Resumo: Nosso artigo tem por objetivo esclarecer o significado dos termos “personalidade jurídica” e “personalidade judiciária”, fazendo também um exame da nova Súmula 525 do STJ, que trata da personalidade judiciária das Câmaras Municipais. Criado em abril de 2015, este verbete ganhou a seguinte redação: "A Câmara de Vereadores não possui personalidade jurídica, apenas personalidade judiciária, somente podendo demandar em juízo para defender os seus direitos institucionais". 

Sumário: 1 A personalidade jurídica. 2. A capacidade de ser parte. 3. A personalidade judiciária. 3.1.  Personalidade judiciária das pessoas formais. 3.2. Personalidade judiciária de órgãos públicos. Conclusão. Notas.


1. A personalidade jurídica

No âmbito jurídico, o conceito de personalidade está ligado ao de pessoa. Assim, todo aquele que nasce com vida torna-se uma pessoa, adquirindo personalidade jurídica. Trata-se de um atributo ou qualidade inerente a todo ser humano. A personalidade jurídica pode ser definida como “a aptidão, reconhecida pela ordem jurídica a alguém, para exercer direitos e contrair obrigações”[1], isto é, para titularizar relações jurídicas.

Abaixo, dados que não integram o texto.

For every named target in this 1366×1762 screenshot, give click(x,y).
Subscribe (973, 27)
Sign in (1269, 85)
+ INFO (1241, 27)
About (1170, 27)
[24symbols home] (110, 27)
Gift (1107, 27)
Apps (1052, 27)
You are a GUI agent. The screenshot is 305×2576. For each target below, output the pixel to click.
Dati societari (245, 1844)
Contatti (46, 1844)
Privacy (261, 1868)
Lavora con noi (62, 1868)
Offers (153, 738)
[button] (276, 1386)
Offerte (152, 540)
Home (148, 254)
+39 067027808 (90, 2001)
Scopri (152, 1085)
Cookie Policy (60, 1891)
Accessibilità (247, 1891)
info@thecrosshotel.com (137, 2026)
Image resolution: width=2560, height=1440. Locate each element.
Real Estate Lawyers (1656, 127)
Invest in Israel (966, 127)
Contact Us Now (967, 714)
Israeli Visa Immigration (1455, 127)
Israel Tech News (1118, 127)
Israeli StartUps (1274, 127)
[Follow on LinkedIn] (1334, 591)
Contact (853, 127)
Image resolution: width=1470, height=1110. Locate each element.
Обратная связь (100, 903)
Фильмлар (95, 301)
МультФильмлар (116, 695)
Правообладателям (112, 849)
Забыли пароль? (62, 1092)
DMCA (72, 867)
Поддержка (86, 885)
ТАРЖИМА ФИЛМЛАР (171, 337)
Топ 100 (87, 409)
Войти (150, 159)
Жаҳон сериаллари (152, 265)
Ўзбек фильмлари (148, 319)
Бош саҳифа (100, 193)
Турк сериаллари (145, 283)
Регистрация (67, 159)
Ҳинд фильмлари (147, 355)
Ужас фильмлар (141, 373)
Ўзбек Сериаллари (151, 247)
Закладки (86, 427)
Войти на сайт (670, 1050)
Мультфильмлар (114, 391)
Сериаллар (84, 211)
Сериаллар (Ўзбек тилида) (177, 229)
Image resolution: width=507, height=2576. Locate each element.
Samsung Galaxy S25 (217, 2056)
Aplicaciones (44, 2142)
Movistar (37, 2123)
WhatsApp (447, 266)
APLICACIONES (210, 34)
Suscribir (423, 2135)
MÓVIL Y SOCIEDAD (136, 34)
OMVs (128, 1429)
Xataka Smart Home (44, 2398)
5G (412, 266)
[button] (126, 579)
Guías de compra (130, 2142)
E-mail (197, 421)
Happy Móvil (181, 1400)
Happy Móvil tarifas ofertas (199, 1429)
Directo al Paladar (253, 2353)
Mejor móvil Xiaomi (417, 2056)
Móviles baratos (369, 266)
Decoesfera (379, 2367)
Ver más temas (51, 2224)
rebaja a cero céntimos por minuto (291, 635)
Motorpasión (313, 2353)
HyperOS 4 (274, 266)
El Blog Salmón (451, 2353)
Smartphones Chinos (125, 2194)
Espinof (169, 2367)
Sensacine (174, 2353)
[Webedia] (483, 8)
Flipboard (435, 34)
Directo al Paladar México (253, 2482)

O direito também reconhece personalidade jurídica a certas entidades denominadas pessoas jurídicas, compostas de pessoas físicas ou naturais, que se agrupam para melhor atingir os seus objetivos econômicos ou sociais, como as associações e sociedades. [2]

Veja-se que o Código Civil de 2002 reconhece em seu no art. 1º, que “toda pessoa é capaz de direitos e deveres na ordem civil” (grifo nosso). [3] Dessa forma, é certo afirmar que toda pessoa (física ou jurídica) tem aptidão para exercer direitos e submeter-se a deveres na órbita da ciência do Direito, podendo se apresentar no polo ativo ou passivo de uma relação jurídica.

As pessoas jurídicas podem ter personalidade jurídica de direito privado ou personalidade jurídica de direito público. As chamadas pessoas jurídicas de direito público, nos termos dos artigos 41 e 42 do Código Civil, podem ser de direito público interno (ex.: entes federativos, autarquias e fundações públicas) ou externo (ex.: Estados estrangeiros, ONU, MERCOSUL).

Veja-se que os entes federativos (União, Estados, Distrito Federal e Municípios) são detentores de personalidade jurídica de direito público interno, dispondo de uma série de prerrogativas processuais, podendo figurar numa relação processual como autores ou réus.


2. A capacidade de ser parte

No processo civil brasileiro, a regra fundamental sobre a capacidade de ser parte encontra-se no art. 7º do CPC/73, verbis:

CPC/73. Art. 7º Toda pessoa que se acha no exercício dos seus direitos tem capacidade para estar em juízo.

Como bem observou Carvalho Filho, “a regra, é verdade, alude à capacidade de estar em juízo, exigindo a lei que, para tê-la, a pessoa deve estar no exercício dos seus direitos. Mas é verdade também que a capacidade de estar em juízo é um “plus” em relação à capacidade de ser parte. Desse modo, é possível extrair do dispositivo a regra pertinente a esta última capacidade”.[4]

Observe que a redação do art. 7º do CPC, ao referir-se à pessoa, atrelou a capacidade de ser parte ao fato de o participante da relação processual ser dotado de personalidade. Daí se infere que, em princípio, só tem capacidade de ser parte a pessoa (física ou jurídica). Vale dizer: como regra, os sujeitos da relação processual devem ser pessoas, físicas ou jurídicas. [5] 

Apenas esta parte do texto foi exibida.